### SHORT PROBLEM 1
Check statements (a), (b), and (c) against the interview excerpt on Western power markets below. Answer yes or no for each, and quote the words from the excerpt that settle it.
(a) The speaker says the regional conversations are being driven by regulators or FERC.
(b) A regional resource adequacy program is being developed through the Western Power Pool.
(c) The speaker says concerns about organized markets have faded from memory.
### SHORT PROBLEM 2
In the interview excerpt on Western power markets below, what does the speaker say utilities and regions are seeing that makes these conversations happen organically?
### SHORT PROBLEM 3
Carry on the interview excerpt on Western power markets below, picking up right after its final sentence.

### PAGE TEXT
________________________
MR: Yeah, I mean, people's memories are long and certainly there are lingering effects of people have concerns about organized markets – what the implications are, the design of them. But I think those concerns are offset by the interests of a more reliable, coordinated operation across the West. And you can see that in various forums. You see the West getting together and parts developing a regional resource adequacy program through the Western Power Pool. There's efforts underway there. There's efforts to look at organized markets and RTO potential by certain states. There are utilities that are getting together, like you said, talking about or discussing the longer-term opportunities for RTO. And then you've got things like the EDAM design and offerings that are developing. Again, all these are different forms of regional opportunities that are being discussed, and not being pushed by the regulators or the FERC. These conversations are organically happening because the utilities and the regions are seeing the changing system conditions and the need for broader collaboration as a means to enhance reliability, but also unlock, really, the benefits, the economic benefits as the system transitions.
________________________
### DATA SECTION
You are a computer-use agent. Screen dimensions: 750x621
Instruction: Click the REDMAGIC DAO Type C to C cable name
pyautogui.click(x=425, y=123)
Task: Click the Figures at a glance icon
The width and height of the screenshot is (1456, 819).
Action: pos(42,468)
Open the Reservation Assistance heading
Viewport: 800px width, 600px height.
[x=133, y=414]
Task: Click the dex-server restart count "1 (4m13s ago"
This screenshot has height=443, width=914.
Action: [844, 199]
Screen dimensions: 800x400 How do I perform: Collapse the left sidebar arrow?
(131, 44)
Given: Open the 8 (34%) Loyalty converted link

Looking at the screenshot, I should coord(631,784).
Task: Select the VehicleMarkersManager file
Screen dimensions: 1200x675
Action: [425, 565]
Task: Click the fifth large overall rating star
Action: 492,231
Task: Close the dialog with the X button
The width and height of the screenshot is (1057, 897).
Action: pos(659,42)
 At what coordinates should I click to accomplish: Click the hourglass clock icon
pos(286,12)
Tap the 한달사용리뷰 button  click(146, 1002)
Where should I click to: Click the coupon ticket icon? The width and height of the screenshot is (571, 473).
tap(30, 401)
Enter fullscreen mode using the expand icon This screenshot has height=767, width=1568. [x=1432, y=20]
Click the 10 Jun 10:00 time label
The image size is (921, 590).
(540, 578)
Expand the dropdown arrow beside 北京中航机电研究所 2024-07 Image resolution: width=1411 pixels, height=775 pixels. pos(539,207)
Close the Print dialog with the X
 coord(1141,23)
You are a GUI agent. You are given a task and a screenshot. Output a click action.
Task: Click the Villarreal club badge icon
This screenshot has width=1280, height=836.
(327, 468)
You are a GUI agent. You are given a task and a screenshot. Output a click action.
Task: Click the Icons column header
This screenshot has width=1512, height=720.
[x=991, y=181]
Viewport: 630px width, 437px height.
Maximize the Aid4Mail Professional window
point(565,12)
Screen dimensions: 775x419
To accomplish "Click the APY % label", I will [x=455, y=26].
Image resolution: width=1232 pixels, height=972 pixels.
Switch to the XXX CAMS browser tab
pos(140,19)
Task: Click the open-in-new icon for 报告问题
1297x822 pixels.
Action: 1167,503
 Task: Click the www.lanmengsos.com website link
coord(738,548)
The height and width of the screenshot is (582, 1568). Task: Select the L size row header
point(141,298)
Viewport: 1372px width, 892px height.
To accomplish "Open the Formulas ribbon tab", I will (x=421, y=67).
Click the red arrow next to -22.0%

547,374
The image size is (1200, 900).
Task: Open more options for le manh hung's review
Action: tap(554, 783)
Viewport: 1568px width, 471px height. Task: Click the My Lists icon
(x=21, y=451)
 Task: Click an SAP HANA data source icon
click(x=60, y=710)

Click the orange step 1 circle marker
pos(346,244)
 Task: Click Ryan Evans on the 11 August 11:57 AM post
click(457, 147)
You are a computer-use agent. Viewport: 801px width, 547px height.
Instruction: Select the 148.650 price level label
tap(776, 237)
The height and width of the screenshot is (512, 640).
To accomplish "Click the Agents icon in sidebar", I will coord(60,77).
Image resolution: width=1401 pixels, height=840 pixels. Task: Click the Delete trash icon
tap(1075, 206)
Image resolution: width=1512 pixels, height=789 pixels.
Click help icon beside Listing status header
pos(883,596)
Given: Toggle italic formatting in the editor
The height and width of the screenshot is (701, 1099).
________________________
### TASK RESPONSE 1
(a) No: "not being pushed by the regulators or the FERC."
(b) Yes: "developing a regional resource adequacy program through the Western Power Pool."
(c) No: "people's memories are long."

### TASK RESPONSE 2
They are seeing the changing system conditions and the need for broader collaboration.

### TASK RESPONSE 3
EMP: Well, it's quite a change of heart from 20-plus years ago when there was a lot of pushback. What do you account for the change? You know, it didn't happen overnight. It took a couple of decades. Is it basically the need to integrate a whole lot more renewables and rely less on centralized stations?

MR: I think that's a big element of it. I think there's realization that this transition is only midway into the change. So you've got a major shift in types of resources across the West. So regions that have traditionally been rich with supply and dispatchable supply, or baseload supply, they're probably seeing some of their baseload supply setting up for retirement. They're seeing the drivers to renewable resources, whether it be RPS policy or just natural economics driving you to renewable resources occurring. And, and even the Northwest is, with their rich supply of hydro flexibility, they're seeing the value, the potential value of those resources. And so I think both load and supply are coming together and realizing that there is real value in this collaboration. And some of the concerns of the past are starting to not completely go away but maybe fade away or be addressed more explicitly through some of the market designs.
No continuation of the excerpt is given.